--- EXERCISE TEXT ---
= Beginning of Section =

It's been just about 1 year since I was diagnosed with type 2 diabetes. I have made some good progress since then. I've lost around 30 lbs and wearing 3 sizes smaller clothes since last August and at my recent visit the end of June, my doctor was happy with my blood sugar numbers and told me that I didn't have to test everyday if I didn't want to...she said that my a1c was the same as hers and she didn't have diabetes. I was very encouraged by that.
However, since then I feel like I've kind of gone backwards a little bit. I put about 3-4 pounds back on during our "staycation" in July...granted it was only a few pounds, but still...that is the wrong direction! I've fluctuated some in the weeks since, but it's been difficult to really get things moving in the right direction again. I think that testing at least once a day (sometimes more) was keeping me accountable. So, maybe I should do it, not because I need to, but so that perhaps it will help me be able to really start moving in the right direction again.

= End of Section =

--- SUPPLIED MATERIAL ---
= Beginning of Section =

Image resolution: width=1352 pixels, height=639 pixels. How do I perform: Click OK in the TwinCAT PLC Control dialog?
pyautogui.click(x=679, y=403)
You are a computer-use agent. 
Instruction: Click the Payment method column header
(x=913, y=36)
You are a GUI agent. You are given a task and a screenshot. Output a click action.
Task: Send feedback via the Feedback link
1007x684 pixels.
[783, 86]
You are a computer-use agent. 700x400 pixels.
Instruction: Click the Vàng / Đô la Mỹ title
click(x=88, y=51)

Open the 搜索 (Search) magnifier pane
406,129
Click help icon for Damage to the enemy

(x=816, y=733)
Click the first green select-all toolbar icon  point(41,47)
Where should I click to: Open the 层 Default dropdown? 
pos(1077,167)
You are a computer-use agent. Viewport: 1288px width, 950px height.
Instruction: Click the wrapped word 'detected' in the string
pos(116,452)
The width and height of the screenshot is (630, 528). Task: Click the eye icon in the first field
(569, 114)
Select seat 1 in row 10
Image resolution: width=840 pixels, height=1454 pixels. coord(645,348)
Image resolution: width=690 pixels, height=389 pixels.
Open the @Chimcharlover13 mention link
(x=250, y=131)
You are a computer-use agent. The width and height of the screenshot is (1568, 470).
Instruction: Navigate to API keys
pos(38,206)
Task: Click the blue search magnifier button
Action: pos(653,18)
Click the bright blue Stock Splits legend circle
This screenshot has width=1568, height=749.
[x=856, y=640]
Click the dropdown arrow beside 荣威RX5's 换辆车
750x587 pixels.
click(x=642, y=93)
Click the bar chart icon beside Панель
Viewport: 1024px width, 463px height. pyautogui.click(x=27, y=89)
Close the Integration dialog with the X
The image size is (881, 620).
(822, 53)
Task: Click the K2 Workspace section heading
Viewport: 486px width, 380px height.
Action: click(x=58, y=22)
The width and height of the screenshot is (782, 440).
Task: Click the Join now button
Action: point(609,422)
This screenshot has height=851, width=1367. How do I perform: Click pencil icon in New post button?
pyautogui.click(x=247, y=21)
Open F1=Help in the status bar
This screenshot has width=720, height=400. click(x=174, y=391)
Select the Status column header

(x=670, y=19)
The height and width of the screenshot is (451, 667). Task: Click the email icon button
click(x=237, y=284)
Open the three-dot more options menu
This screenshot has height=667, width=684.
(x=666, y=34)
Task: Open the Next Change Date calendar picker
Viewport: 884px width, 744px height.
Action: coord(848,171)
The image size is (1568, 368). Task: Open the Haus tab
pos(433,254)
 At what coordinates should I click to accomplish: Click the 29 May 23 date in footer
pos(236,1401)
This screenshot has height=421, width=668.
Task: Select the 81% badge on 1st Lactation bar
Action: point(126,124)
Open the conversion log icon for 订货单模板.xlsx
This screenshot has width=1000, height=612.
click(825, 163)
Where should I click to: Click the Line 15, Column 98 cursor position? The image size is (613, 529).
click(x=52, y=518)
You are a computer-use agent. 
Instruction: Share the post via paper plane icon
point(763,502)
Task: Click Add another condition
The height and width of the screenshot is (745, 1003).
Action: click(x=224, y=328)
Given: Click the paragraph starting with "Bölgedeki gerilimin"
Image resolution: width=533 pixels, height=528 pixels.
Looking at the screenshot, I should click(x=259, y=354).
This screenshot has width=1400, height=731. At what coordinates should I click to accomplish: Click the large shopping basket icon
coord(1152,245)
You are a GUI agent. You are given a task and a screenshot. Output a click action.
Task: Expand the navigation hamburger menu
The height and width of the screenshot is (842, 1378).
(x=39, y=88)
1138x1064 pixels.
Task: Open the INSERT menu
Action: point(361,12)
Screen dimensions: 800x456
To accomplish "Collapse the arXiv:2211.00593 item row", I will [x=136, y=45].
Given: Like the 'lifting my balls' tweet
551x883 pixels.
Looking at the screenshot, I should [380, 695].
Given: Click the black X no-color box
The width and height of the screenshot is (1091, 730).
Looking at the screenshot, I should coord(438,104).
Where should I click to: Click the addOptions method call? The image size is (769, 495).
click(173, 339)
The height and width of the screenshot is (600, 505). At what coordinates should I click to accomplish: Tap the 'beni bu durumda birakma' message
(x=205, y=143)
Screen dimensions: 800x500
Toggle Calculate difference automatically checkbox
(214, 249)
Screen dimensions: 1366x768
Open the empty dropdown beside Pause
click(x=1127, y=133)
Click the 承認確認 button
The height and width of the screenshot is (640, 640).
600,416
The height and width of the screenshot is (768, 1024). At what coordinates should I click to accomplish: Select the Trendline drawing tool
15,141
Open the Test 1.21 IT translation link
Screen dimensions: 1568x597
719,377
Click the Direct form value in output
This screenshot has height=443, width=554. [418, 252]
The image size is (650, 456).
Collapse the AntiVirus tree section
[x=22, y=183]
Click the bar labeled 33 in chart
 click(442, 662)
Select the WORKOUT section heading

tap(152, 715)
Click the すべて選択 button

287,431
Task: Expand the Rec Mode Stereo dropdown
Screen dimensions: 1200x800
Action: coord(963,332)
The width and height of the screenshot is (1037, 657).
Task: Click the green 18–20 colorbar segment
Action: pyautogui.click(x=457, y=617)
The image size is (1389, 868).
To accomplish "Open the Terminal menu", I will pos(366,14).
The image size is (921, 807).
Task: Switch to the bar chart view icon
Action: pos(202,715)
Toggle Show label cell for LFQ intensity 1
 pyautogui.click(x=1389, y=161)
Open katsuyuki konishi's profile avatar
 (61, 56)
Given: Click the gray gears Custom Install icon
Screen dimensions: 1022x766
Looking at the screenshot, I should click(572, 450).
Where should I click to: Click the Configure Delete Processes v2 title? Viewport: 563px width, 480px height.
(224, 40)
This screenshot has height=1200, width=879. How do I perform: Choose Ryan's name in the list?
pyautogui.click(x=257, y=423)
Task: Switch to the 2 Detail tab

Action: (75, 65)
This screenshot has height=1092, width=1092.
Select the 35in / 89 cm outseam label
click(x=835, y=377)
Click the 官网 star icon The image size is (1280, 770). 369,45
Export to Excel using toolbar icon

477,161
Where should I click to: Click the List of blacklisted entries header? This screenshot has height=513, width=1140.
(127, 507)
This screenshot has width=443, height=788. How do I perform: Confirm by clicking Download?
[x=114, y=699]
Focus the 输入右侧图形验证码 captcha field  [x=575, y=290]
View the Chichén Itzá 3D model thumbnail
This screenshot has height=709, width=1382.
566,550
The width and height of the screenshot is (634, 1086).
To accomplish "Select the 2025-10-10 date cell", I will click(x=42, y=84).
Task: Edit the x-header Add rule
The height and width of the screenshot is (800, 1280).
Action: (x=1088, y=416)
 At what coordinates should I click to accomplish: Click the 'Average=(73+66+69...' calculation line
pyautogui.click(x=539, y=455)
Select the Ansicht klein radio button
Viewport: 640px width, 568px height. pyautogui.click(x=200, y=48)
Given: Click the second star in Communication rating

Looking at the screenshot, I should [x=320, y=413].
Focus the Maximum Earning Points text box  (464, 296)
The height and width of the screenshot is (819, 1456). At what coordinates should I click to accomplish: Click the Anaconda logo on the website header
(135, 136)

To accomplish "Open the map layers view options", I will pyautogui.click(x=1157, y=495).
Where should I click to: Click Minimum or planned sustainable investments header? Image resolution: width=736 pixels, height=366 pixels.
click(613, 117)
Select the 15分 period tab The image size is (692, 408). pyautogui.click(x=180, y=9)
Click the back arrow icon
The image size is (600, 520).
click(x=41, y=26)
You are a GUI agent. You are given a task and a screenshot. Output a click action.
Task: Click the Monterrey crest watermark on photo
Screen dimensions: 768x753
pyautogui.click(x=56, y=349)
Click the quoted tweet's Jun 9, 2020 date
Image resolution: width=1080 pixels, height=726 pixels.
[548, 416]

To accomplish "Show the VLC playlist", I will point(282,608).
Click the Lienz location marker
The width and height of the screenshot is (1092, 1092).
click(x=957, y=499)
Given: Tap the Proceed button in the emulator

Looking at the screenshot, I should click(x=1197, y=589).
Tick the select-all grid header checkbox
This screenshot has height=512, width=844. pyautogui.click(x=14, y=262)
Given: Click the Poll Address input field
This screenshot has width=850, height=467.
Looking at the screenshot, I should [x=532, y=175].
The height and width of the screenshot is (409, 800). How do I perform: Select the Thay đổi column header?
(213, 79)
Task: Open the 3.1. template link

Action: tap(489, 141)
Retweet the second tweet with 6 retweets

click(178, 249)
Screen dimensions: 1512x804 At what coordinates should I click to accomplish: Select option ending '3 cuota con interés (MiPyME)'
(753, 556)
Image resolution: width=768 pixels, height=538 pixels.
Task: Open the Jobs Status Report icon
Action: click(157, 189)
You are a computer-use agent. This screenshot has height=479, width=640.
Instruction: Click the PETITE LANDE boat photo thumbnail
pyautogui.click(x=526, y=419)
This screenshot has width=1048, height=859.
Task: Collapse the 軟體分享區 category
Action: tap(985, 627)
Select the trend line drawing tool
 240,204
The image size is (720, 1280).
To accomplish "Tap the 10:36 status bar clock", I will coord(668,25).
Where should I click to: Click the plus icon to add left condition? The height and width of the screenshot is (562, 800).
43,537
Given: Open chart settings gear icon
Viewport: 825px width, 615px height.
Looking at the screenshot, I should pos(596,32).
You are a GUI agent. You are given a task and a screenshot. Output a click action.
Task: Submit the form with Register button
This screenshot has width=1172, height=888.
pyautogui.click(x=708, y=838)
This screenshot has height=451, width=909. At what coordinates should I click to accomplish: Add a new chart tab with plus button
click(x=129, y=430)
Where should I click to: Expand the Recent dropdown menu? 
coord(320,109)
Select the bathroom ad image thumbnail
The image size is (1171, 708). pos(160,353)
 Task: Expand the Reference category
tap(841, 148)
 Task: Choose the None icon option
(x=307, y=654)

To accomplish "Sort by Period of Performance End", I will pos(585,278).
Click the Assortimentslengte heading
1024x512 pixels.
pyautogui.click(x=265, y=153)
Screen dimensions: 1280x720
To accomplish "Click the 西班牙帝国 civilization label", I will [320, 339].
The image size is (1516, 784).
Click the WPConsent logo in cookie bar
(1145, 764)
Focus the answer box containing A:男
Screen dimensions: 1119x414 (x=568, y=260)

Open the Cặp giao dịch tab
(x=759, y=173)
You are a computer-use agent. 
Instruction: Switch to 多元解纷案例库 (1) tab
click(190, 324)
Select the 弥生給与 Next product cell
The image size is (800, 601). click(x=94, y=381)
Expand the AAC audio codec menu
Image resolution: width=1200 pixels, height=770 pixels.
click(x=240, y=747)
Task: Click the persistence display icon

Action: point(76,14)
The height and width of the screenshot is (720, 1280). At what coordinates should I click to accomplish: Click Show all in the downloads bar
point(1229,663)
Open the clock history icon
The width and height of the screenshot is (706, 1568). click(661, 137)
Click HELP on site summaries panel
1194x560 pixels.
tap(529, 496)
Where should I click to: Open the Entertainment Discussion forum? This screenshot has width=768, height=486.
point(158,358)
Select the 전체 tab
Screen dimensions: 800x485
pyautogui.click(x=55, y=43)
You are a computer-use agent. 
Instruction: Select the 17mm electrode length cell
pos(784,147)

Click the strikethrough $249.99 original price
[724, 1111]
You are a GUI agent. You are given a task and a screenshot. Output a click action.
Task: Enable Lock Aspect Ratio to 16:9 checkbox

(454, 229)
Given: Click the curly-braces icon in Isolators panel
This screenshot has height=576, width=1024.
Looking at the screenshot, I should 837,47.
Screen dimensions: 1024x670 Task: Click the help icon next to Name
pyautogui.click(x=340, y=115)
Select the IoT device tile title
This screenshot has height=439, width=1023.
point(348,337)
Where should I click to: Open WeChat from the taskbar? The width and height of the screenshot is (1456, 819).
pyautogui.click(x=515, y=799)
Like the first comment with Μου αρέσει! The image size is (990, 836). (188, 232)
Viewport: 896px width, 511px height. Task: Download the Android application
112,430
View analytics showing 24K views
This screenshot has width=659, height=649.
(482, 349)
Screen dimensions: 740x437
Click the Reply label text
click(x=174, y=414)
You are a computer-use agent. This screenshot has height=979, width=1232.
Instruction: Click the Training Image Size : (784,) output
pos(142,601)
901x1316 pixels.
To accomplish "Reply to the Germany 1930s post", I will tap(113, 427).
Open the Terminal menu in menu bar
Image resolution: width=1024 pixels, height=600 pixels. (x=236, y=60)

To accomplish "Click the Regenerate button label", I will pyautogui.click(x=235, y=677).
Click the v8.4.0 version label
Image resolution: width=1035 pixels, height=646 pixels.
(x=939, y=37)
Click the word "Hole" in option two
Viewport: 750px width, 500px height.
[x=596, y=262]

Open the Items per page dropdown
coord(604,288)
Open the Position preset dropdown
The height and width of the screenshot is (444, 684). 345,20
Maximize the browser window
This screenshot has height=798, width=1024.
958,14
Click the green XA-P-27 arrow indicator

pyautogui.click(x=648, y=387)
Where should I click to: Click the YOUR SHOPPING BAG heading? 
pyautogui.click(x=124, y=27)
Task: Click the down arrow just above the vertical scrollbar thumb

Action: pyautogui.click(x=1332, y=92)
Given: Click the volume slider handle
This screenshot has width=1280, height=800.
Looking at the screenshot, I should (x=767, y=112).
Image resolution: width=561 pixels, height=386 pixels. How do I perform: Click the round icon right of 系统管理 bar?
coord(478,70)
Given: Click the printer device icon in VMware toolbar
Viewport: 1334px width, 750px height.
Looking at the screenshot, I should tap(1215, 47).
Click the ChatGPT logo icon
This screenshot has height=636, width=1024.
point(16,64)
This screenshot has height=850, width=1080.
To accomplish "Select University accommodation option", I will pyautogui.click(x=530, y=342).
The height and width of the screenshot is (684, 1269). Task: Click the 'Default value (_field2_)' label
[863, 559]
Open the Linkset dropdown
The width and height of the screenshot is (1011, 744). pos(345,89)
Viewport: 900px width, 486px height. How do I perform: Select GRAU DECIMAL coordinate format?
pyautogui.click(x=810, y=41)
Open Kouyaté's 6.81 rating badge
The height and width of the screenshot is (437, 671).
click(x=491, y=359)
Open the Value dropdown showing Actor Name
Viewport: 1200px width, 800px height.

= End of Section =

--- USING THE INFORMATION ---
- A) Output the passage of the diabetes text between "It's been just" and "encouraged by that.", inclusive.
- B) Pick up the diabetes text after its final sentence and continue it.
The items are separate material and do not belong with the diabetes text.

--- RESPONSE LIST ---
- A)
It's been just about 1 year since I was diagnosed with type 2 diabetes. I have made some good progress since then. I've lost around 30 lbs and wearing 3 sizes smaller clothes since last August and at my recent visit the end of June, my doctor was happy with my blood sugar numbers and told me that I didn't have to test everyday if I didn't want to...she said that my a1c was the same as hers and she didn't have diabetes. I was very encouraged by that.

- B)
Overall though, I am feeling the best I have in a really long time. You don't realize how bad you actually feel until you feel better. One of the biggest differences (aside from the weight loss) is the fact that my focus is better...it was one of the things that I remember was not doing so good before I started making those healthy changes. I had felt like, my brain was sluggish...like I couldn't really focus on anything fully. I was easily bothered by distractions, and often couldn't think straight. I should have known that it was health related, but I really thought that perhaps it was just because I was getting older and that this was how things were going to be. I remember in my younger days being able to multi-task was not a problem, but then as I got closer to my mid 40's the thought of doing any serious multi-tasking was out of the question...I think that the fact that my health was not great combined with my increasing age was the issue. But, now I feel like my mind is clearer, at least most days! And while I do have more energy, I still don't have as much energy as I would like...but I'm hoping that will change and my body continues to change.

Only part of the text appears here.